*The data:*
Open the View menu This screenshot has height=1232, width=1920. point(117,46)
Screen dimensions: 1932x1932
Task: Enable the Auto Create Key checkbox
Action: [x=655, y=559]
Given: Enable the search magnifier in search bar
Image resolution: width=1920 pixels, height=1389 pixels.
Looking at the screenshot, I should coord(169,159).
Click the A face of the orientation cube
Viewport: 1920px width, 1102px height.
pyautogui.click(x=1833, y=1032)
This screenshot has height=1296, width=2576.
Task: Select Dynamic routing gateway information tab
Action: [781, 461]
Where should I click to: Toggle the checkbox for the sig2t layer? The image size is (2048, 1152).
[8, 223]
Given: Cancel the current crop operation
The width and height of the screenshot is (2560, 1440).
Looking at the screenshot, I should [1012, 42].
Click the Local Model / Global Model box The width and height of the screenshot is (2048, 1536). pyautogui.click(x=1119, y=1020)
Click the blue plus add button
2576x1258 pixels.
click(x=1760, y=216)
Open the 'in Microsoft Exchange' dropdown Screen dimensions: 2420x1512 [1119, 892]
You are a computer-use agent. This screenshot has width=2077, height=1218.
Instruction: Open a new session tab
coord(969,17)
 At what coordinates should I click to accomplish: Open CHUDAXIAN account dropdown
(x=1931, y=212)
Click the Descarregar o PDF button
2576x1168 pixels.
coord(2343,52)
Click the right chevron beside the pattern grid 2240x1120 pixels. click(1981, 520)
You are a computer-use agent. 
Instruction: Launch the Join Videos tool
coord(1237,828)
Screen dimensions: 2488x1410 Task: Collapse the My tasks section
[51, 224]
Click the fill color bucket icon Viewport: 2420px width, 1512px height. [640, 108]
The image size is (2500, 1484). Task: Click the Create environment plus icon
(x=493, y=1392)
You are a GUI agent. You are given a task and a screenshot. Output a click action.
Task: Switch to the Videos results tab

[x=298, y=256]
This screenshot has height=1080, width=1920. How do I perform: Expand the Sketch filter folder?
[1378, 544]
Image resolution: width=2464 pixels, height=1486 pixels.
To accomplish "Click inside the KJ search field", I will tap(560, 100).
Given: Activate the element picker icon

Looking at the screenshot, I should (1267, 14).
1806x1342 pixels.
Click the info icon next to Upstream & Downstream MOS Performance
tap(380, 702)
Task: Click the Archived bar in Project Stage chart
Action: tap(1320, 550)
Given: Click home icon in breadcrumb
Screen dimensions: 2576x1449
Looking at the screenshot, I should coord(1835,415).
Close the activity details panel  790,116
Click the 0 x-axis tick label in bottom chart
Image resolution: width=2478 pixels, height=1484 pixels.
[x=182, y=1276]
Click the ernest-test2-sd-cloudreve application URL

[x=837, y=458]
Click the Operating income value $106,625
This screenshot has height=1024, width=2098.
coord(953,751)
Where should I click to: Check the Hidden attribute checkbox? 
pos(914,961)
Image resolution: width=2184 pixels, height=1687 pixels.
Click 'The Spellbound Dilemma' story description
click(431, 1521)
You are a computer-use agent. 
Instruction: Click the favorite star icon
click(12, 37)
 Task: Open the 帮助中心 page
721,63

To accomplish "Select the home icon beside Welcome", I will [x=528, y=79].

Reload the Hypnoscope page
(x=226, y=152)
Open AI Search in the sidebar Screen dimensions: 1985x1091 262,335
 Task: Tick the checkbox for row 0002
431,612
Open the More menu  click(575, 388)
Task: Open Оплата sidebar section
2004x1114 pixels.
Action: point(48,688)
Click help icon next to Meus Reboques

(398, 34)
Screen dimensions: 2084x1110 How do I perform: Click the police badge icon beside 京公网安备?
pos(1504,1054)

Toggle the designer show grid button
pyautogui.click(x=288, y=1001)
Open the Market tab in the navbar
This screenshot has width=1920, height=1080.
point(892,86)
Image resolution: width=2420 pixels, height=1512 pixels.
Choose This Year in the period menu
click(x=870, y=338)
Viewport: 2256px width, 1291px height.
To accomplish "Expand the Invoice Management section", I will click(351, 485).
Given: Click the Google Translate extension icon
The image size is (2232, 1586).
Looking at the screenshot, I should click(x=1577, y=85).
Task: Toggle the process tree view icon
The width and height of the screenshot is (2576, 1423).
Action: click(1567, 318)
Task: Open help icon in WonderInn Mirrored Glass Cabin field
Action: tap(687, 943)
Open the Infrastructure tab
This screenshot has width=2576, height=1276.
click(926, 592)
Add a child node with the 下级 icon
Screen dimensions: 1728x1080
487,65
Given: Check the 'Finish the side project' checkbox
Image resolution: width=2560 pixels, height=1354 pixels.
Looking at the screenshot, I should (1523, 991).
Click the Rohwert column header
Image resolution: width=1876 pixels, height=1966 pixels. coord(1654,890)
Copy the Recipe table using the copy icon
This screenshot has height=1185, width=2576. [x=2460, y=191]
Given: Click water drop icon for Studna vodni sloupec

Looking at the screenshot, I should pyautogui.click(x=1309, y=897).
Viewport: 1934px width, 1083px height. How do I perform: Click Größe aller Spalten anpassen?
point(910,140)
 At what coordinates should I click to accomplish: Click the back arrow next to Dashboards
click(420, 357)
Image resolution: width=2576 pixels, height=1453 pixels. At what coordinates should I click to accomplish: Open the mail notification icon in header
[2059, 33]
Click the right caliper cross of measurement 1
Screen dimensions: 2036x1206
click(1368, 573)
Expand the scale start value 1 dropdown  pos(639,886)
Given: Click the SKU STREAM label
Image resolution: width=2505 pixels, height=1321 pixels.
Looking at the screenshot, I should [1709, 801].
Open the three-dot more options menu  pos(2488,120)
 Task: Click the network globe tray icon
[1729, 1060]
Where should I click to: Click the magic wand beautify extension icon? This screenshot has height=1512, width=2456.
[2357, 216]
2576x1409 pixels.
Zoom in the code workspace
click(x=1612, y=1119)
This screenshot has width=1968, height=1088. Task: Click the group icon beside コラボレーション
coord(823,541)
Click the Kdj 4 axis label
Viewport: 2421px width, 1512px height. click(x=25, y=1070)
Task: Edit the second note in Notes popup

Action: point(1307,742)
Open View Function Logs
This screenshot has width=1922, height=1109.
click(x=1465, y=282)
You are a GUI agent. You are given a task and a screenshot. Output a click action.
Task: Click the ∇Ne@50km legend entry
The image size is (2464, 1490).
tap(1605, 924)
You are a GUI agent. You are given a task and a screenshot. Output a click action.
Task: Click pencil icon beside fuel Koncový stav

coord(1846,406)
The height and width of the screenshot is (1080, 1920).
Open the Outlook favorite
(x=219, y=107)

*Exercise instructions:*
Copy out all of the records shown above exactly.

*Response to the task:*
Open the View menu This screenshot has height=1232, width=1920. point(117,46)
Screen dimensions: 1932x1932
Task: Enable the Auto Create Key checkbox
Action: [x=655, y=559]
Given: Enable the search magnifier in search bar
Image resolution: width=1920 pixels, height=1389 pixels.
Looking at the screenshot, I should coord(169,159).
Click the A face of the orientation cube
Viewport: 1920px width, 1102px height.
pyautogui.click(x=1833, y=1032)
This screenshot has height=1296, width=2576.
Task: Select Dynamic routing gateway information tab
Action: [781, 461]
Where should I click to: Toggle the checkbox for the sig2t layer? The image size is (2048, 1152).
[8, 223]
Given: Cancel the current crop operation
The width and height of the screenshot is (2560, 1440).
Looking at the screenshot, I should [1012, 42].
Click the Local Model / Global Model box The width and height of the screenshot is (2048, 1536). pyautogui.click(x=1119, y=1020)
Click the blue plus add button
2576x1258 pixels.
click(x=1760, y=216)
Open the 'in Microsoft Exchange' dropdown Screen dimensions: 2420x1512 [1119, 892]
You are a computer-use agent. This screenshot has width=2077, height=1218.
Instruction: Open a new session tab
coord(969,17)
 At what coordinates should I click to accomplish: Open CHUDAXIAN account dropdown
(x=1931, y=212)
Click the Descarregar o PDF button
2576x1168 pixels.
coord(2343,52)
Click the right chevron beside the pattern grid 2240x1120 pixels. click(1981, 520)
You are a computer-use agent. 
Instruction: Launch the Join Videos tool
coord(1237,828)
Screen dimensions: 2488x1410 Task: Collapse the My tasks section
[51, 224]
Click the fill color bucket icon Viewport: 2420px width, 1512px height. [640, 108]
The image size is (2500, 1484). Task: Click the Create environment plus icon
(x=493, y=1392)
You are a GUI agent. You are given a task and a screenshot. Output a click action.
Task: Switch to the Videos results tab

[x=298, y=256]
This screenshot has height=1080, width=1920. How do I perform: Expand the Sketch filter folder?
[1378, 544]
Image resolution: width=2464 pixels, height=1486 pixels.
To accomplish "Click inside the KJ search field", I will tap(560, 100).
Given: Activate the element picker icon

Looking at the screenshot, I should (1267, 14).
1806x1342 pixels.
Click the info icon next to Upstream & Downstream MOS Performance
tap(380, 702)
Task: Click the Archived bar in Project Stage chart
Action: tap(1320, 550)
Given: Click home icon in breadcrumb
Screen dimensions: 2576x1449
Looking at the screenshot, I should coord(1835,415).
Close the activity details panel  790,116
Click the 0 x-axis tick label in bottom chart
Image resolution: width=2478 pixels, height=1484 pixels.
[x=182, y=1276]
Click the ernest-test2-sd-cloudreve application URL

[x=837, y=458]
Click the Operating income value $106,625
This screenshot has height=1024, width=2098.
coord(953,751)
Where should I click to: Check the Hidden attribute checkbox? 
pos(914,961)
Image resolution: width=2184 pixels, height=1687 pixels.
Click 'The Spellbound Dilemma' story description
click(431, 1521)
You are a computer-use agent. 
Instruction: Click the favorite star icon
click(12, 37)
 Task: Open the 帮助中心 page
721,63

To accomplish "Select the home icon beside Welcome", I will [x=528, y=79].

Reload the Hypnoscope page
(x=226, y=152)
Open AI Search in the sidebar Screen dimensions: 1985x1091 262,335
 Task: Tick the checkbox for row 0002
431,612
Open the More menu  click(575, 388)
Task: Open Оплата sidebar section
2004x1114 pixels.
Action: point(48,688)
Click help icon next to Meus Reboques

(398, 34)
Screen dimensions: 2084x1110 How do I perform: Click the police badge icon beside 京公网安备?
pos(1504,1054)

Toggle the designer show grid button
pyautogui.click(x=288, y=1001)
Open the Market tab in the navbar
This screenshot has width=1920, height=1080.
point(892,86)
Image resolution: width=2420 pixels, height=1512 pixels.
Choose This Year in the period menu
click(x=870, y=338)
Viewport: 2256px width, 1291px height.
To accomplish "Expand the Invoice Management section", I will click(351, 485).
Given: Click the Google Translate extension icon
The image size is (2232, 1586).
Looking at the screenshot, I should click(x=1577, y=85).
Task: Toggle the process tree view icon
The width and height of the screenshot is (2576, 1423).
Action: click(1567, 318)
Task: Open help icon in WonderInn Mirrored Glass Cabin field
Action: tap(687, 943)
Open the Infrastructure tab
This screenshot has width=2576, height=1276.
click(926, 592)
Add a child node with the 下级 icon
Screen dimensions: 1728x1080
487,65
Given: Check the 'Finish the side project' checkbox
Image resolution: width=2560 pixels, height=1354 pixels.
Looking at the screenshot, I should (1523, 991).
Click the Rohwert column header
Image resolution: width=1876 pixels, height=1966 pixels. coord(1654,890)
Copy the Recipe table using the copy icon
This screenshot has height=1185, width=2576. [x=2460, y=191]
Given: Click water drop icon for Studna vodni sloupec

Looking at the screenshot, I should pyautogui.click(x=1309, y=897).
Viewport: 1934px width, 1083px height. How do I perform: Click Größe aller Spalten anpassen?
point(910,140)
 At what coordinates should I click to accomplish: Click the back arrow next to Dashboards
click(420, 357)
Image resolution: width=2576 pixels, height=1453 pixels. At what coordinates should I click to accomplish: Open the mail notification icon in header
[2059, 33]
Click the right caliper cross of measurement 1
Screen dimensions: 2036x1206
click(1368, 573)
Expand the scale start value 1 dropdown  pos(639,886)
Given: Click the SKU STREAM label
Image resolution: width=2505 pixels, height=1321 pixels.
Looking at the screenshot, I should [1709, 801].
Open the three-dot more options menu  pos(2488,120)
 Task: Click the network globe tray icon
[1729, 1060]
Where should I click to: Click the magic wand beautify extension icon? This screenshot has height=1512, width=2456.
[2357, 216]
2576x1409 pixels.
Zoom in the code workspace
click(x=1612, y=1119)
This screenshot has width=1968, height=1088. Task: Click the group icon beside コラボレーション
coord(823,541)
Click the Kdj 4 axis label
Viewport: 2421px width, 1512px height. click(x=25, y=1070)
Task: Edit the second note in Notes popup

Action: point(1307,742)
Open View Function Logs
This screenshot has width=1922, height=1109.
click(x=1465, y=282)
You are a GUI agent. You are given a task and a screenshot. Output a click action.
Task: Click the ∇Ne@50km legend entry
The image size is (2464, 1490).
tap(1605, 924)
You are a GUI agent. You are given a task and a screenshot. Output a click action.
Task: Click pencil icon beside fuel Koncový stav

coord(1846,406)
The height and width of the screenshot is (1080, 1920).
Open the Outlook favorite
(x=219, y=107)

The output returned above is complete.